🤖 AI Summary
To address the challenge of simultaneously ensuring functional correctness and optimizing power–performance–area (PPA) metrics in large language model (LLM)-generated RTL code, this paper proposes a globally optimized framework integrating LLMs with evolutionary computation. Our method employs a novel dual-population genetic algorithm that decouples error correction from PPA optimization, enabling parallel, targeted refinement.
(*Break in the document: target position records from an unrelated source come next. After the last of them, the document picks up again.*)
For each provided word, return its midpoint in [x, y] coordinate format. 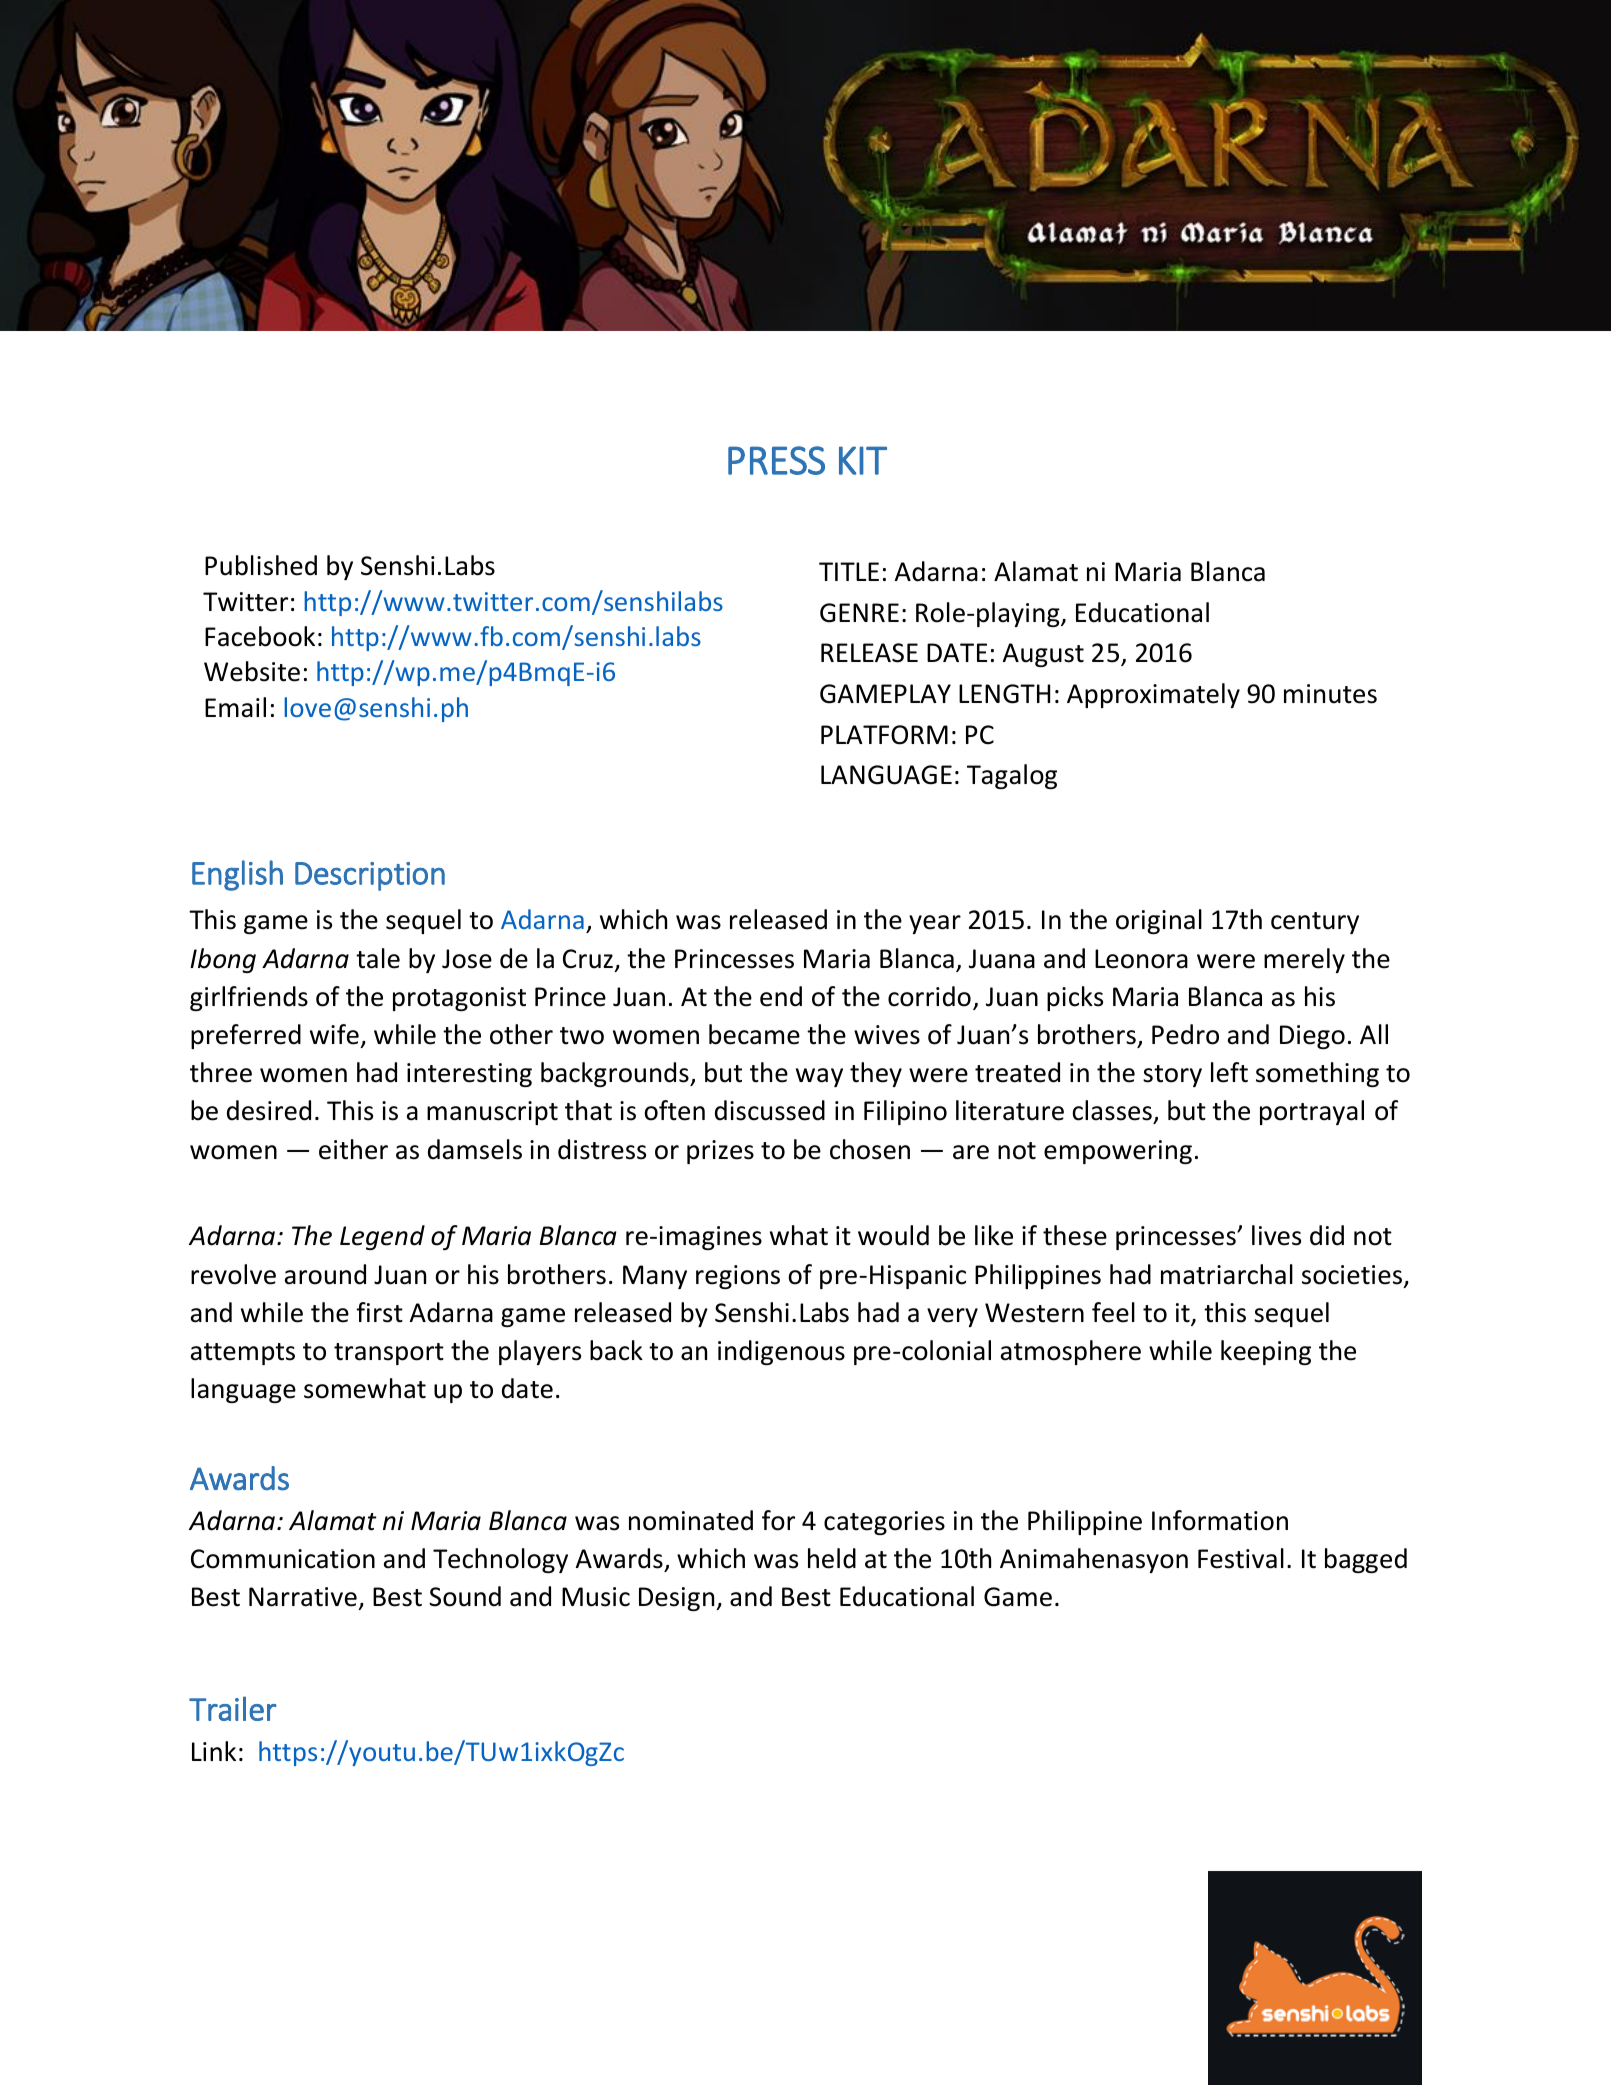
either [353, 1149]
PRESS [776, 460]
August [1043, 655]
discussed [770, 1110]
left [1229, 1072]
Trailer [233, 1708]
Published [261, 565]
Furthermore, we introduce a dynamic feedback evaluation mechanism coupled with an adaptive prompt-scheduling strategy, overcoming the limitations of conventional iterative local search. Evaluated on VerilogEval and RTLLM benchmarks, our approach improves the initial pass rates of multiple LLMs by up to 24.0 percentage points; notably, DeepSeek-V3 achieves a final pass rate of 95.5%. Crucially, synthesized designs exhibit superior PPA characteristics compared to human-written reference implementations.
📝 Abstract
Large Language Models (LLMs) are used for Register-Transfer Level (RTL) code generation, but they face two main challenges: functional correctness and Power, Performance, and Area (PPA) optimization. Iterative, feedback-based methods partially address these, but they are limited to local search, hindering the discovery of a global optimum. This paper introduces REvolution, a framework that combines Evolutionary Computation (EC) with LLMs for automatic RTL generation and optimization. REvolution evolves a population of candidates in parallel, each defined by a design strategy, RTL implementation, and evaluation feedback. The framework includes a dual-population algorithm that divides candidates into Fail and Success groups for bug fixing and PPA optimization, respectively. An adaptive mechanism further improves search efficiency by dynamically adjusting the selection probability of each prompt strategy according to its success rate. Experiments on the VerilogEval and RTLLM benchmarks show that REvolution increased the initial pass rate of various LLMs by up to 24.0 percentage points. The DeepSeek-V3 model achieved a final pass rate of 95.5%, comparable to state-of-the-art results, without the need for separate training or domain-specific tools. Additionally, the generated RTL designs showed significant PPA improvements over reference designs. This work introduces a new RTL design approach by combining LLMs' generative capabilities with EC's broad search power, overcoming the local-search limitations of previous methods.